Una reclusione improvvisa è dura da spiegare a ogni bambino, lo è ancora di più in certi casi. All’inizio può sembrare una vacanza. Poi lo smarrimento diventa incontrollabile. Bussa anche di notte, con l’insonnia, diversa da quella che purtroppo di frequente si presenta, risvegli fatti di lacrime e tremori in preda a chissà quale incubo, non spiegabile da chi non ha le parole per raccontarlo. Da chi soffre di iperattività e difficoltà di controllo e si trova rinchiuso per giornate infinite in cui è sempre in agguato la crisi, di pianto o di rabbia, con la porta di casa che diventa davvero il cancello di una prigione da colpire cercando di fuggire e ritrovare quello che si è perso. Ma poi succede anche che, una volta accertata la possibilità per le persone con disabilità psichica di essere accompagnate fuori a tutela della loro salute (rispettando ovviamente tutte le indicazioni previste dai vari decreti governativi), ci si scontri con le urla di chi insulta barricato nel proprio terrazzo. In un momento di paura è purtroppo fisiologico che anche la frustrazione emerga, ma è difficile spiegarsi quale oscura reazione porti una persona a rimproverare — invece di offrirle aiuto — una mamma in difficoltà perché il suo bambino si è lanciato nella fontana di un giardinetto. O cosa spinga alcuni vicini di casa a far piovere insulti dal terrazzo per qualche atteggiamento fuori dal comune, nonostante la stessa mamma abbia gridato ai quattro venti la condizione «diversa» di suo figlio. Un degrado umano ora esasperato, ma con cui purtroppo bisognava confrontarsi anche prima del coprifuoco. E tutte le famiglie con bambini autistici lo sanno bene .

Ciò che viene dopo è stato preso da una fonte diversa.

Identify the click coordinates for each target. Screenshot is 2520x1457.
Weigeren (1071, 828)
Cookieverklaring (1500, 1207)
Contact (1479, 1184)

Nella task force del governo per preparare la «fase 2» sono stati inseriti anche psicologi (Elisabetta Camussi, professoressa dell’università di Milano), neuropsichiatri (Fabrizio Starace, direttore del Dipartimento di salute mentale di Modena) e Giampiero Griffo, presidente dell’Osservatorio nazionale sulla condizione delle persone con disabilità: una parola forte su questo tema da parte delle istituzioni in un momento in cui l’attenzione è giustamente canalizzata sulla salute pubblica sarebbe un messaggio straordinario per il futuro. Perché anche inizierà il dopo, ci sarà sempre chi con la sua quarantena invisibile dovrà continuare a fare i conti.